DO THIS:
Copy the data verbatim, from the line containing "352x352 pixels. How" through the line containing "will click(98, 398).", inclusive.

--

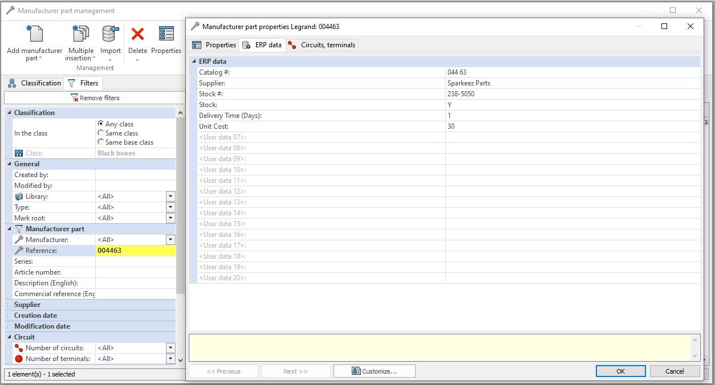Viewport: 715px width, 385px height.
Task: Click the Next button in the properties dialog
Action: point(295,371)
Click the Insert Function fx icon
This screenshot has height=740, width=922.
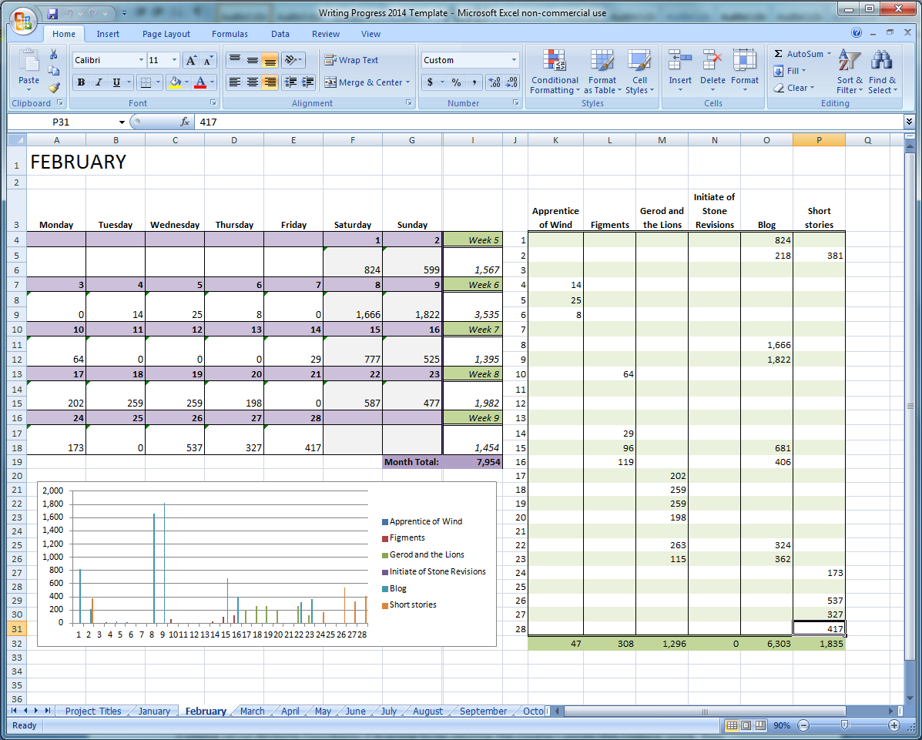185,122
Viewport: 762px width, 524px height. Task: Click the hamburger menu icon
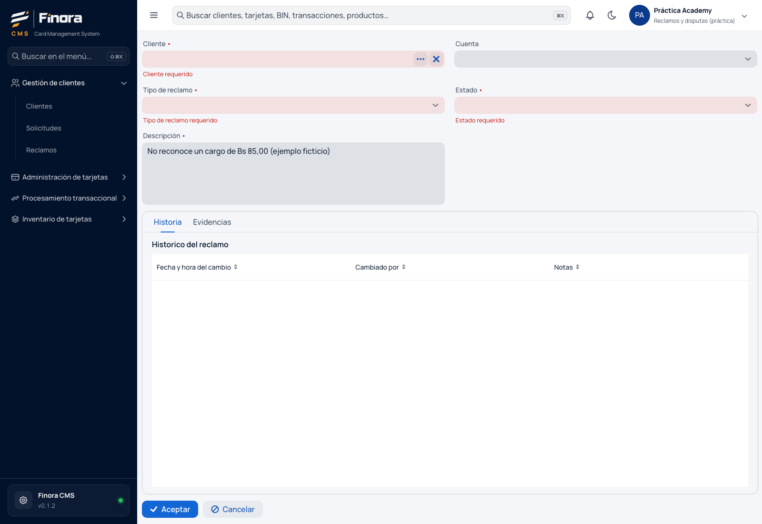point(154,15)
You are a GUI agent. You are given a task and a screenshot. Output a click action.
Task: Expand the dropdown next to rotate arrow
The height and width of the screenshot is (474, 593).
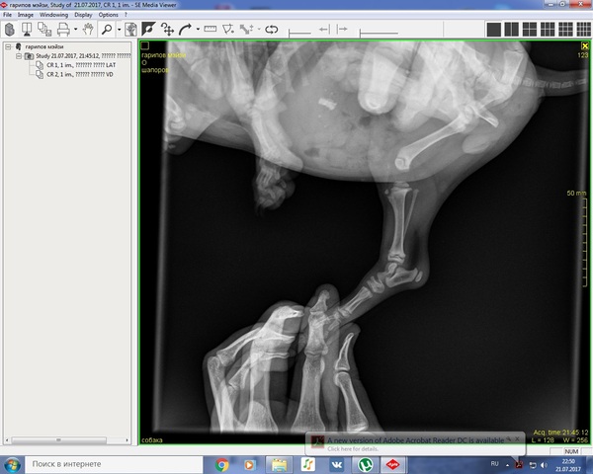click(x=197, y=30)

--

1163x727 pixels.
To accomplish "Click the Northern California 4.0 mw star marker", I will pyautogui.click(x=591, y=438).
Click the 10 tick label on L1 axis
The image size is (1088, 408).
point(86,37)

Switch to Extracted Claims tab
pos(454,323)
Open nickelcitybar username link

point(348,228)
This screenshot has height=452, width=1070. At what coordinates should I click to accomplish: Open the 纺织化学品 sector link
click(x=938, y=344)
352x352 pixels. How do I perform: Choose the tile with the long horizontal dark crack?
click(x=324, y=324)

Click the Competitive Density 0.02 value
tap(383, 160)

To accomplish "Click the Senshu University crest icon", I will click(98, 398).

--

OUTPUT FOR THIS TASK:
352x352 pixels. How do I perform: Choose the tile with the long horizontal dark crack?
click(x=324, y=324)

Click the Competitive Density 0.02 value
tap(383, 160)

To accomplish "Click the Senshu University crest icon", I will click(98, 398).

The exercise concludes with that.